ABDULAZİZ BAYINDIR: Paranı alabilirsen hoplaya zıplaya verirsin yani. Öyle değil mi? Yanlış mı? Ben de o sıkıntıları çok çektiğim için biliyorum. Burada şu var. O verdiğiniz markların bugüne kadar değerinin korunması meselesinde bir problem var değil mi? Tabi. O değeri ile alma hakkınız var sizin karşı taraftan. Diğerini de o değeri ile alma hakkınız var enflasyonu düşünerek. Ama o mal sizin malınız olduğu için sevap da size ait olduğu için aldıktan sonra geriye dönük olarak ödeyeceksiniz.
KATILIMCI: Parayı almadan ben ölürsem o zekatlardan sorumlu muyum?
ABDULAZİZ BAYINDIR: Şu anda ödeyecek gücünüz yoksa sorumlu değilsiniz.
KATILIMCI: Var ödeyecek gücümüz.
ABDULAZİZ BAYINDIR: Ödeyin öyleyse.
KATILIMCI: Hocam bu katılım adı altında çalışan bankaların vatandaşlardan aldıkları paralarla nasıl bir ticaret yaptıklarını bize açıklamadıkları halde zarar ettik diyorlar. Ve kâr-zarar ticarette de mubah olduğuna göre sizin paralarınız battı, bizim bu konuda herhangi bir maddi manevi sorumluluğumuz yoktur diyorlar.

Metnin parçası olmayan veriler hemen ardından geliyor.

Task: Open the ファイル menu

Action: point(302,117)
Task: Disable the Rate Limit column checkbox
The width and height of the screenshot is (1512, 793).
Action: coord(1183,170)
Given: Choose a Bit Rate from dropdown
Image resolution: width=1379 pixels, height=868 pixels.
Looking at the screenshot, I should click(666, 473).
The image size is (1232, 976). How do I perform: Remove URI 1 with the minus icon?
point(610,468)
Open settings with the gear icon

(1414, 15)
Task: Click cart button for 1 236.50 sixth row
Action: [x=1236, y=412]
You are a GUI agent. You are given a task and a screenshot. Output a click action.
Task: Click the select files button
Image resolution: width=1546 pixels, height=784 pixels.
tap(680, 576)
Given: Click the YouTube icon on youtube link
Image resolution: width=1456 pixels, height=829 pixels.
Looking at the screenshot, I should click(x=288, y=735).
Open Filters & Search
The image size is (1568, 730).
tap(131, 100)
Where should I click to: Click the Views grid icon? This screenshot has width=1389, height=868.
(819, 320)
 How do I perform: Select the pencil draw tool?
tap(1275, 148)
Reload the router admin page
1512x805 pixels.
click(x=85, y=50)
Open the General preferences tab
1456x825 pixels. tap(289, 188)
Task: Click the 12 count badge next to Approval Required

ABDULAZİZ BAYINDIR: Batanlarla ilgili olarak diyorsun sen değil mi? Mudarebe dediğimiz para senden çalışması benden diye anlaşma yapıyor bankalar. Orada kurallarına uygun çalışırlarsa tabi ki zarara siz katlanacaksınız. Ama bizim söylediğimiz, kurallara aykırı çalıştılar bunlar. Kurallarına aykırı çalıştılar, dolayısıyla bütün zararı kendilerinin karşılaması gerekir. Yanlış hatırlamıyorsam. Aradan yıllar geçmiş detayları aklımda kalmaz. Onun için konuşmak istemiyorum.